He said cable operators were willing to work within the process, but toward a different result, which he called "a solution that reflects the longstanding and bipartisan view that all components of the Internet should be subject at most to limited regulation under Title I."

AT&T senior EVP Jim Cicconi called the proposal without legal basis and a potential drag on investment and jobs.

Verizon Executive VP Tom Tauke, a former Congressman, said congressional intent back when the 1996 Communications Act rewrite was crafted was clear. "In enacting the 1996 Telecommunications Act, Congress intentionally excluded Internet services, like broadband Internet access, from the scope of Title II's regulatory burdens. Those regulations were designed for different services delivered by different networks in different times.

"We believe that the chairman's stated approach is legally unsupported.  The regulatory and judicial proceedings that will ensue can only bring confusion and delay to the important work of continuing to build the nation's broadband future," said Tauke.

McSlarrow and Cicconi gave Genachowski props for trying to find a middle ground, but suggested it was much too far toward the Internet regulation side of the info highway. "But the fact remains that this approach would subject Internet facilities to some of the most onerous regulatory provisions on the books," said Cicconi.

Some Hill Republicans added their voices of disapproval.
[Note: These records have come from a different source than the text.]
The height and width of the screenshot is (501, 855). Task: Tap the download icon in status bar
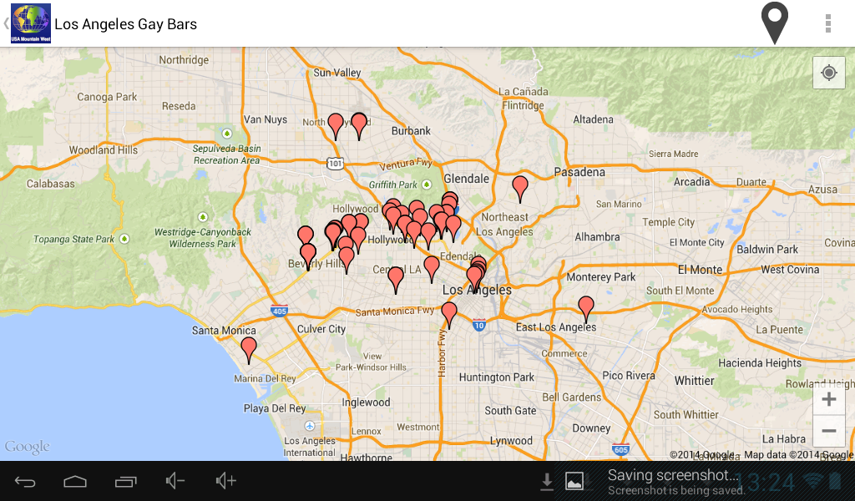[547, 481]
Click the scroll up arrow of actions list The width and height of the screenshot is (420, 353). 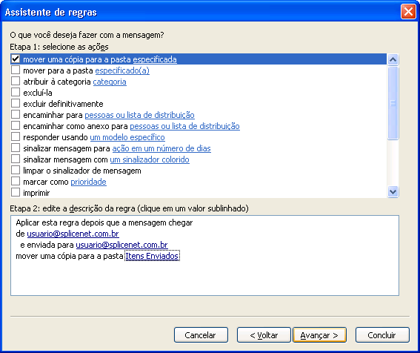tap(393, 59)
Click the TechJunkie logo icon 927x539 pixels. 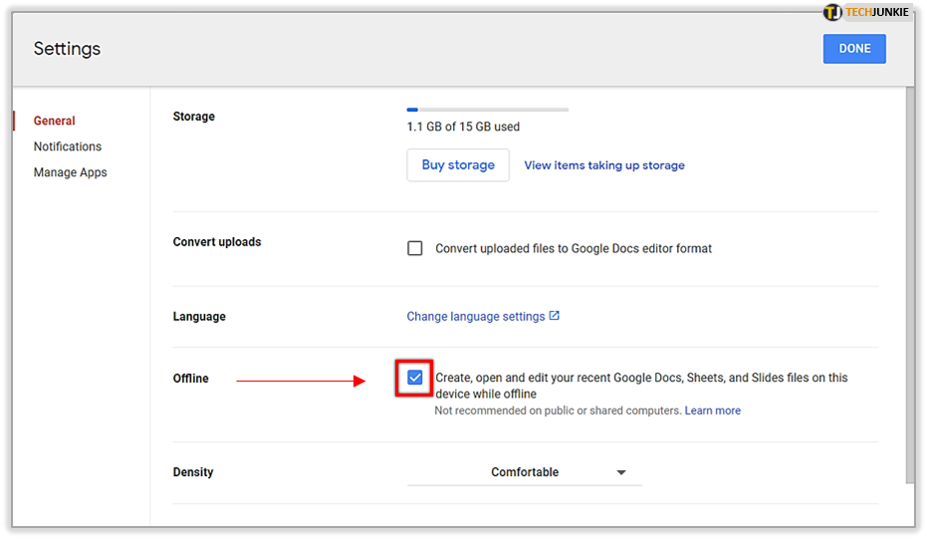pos(832,12)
Senator Kay Bailey Hutchison (R-Tex.), ranking member of the Senate Commerce Committe, said she was "profoundly" disappointed. "This decision is not a middle ground, this is about imposing restrictions on how private companies manage and maintain their investments," she said in a statement.

Rep. Fred Upton (R-Mich.), former chair of the House Communications Subcommittee, said the FCC had defied the federal courts. Upton earlier in the week had written the chairman asking him retain the Title I classification for Internet service.  "The FCC's blatant disregard of the Court's decision is ill-advised," he said. ""It is perplexing that the FCC, despite having the luxury of the Circuit Court's wisdom and guidance on broadband, has chosen to abruptly embark down the road less traveled of red tape and regulation under Title II."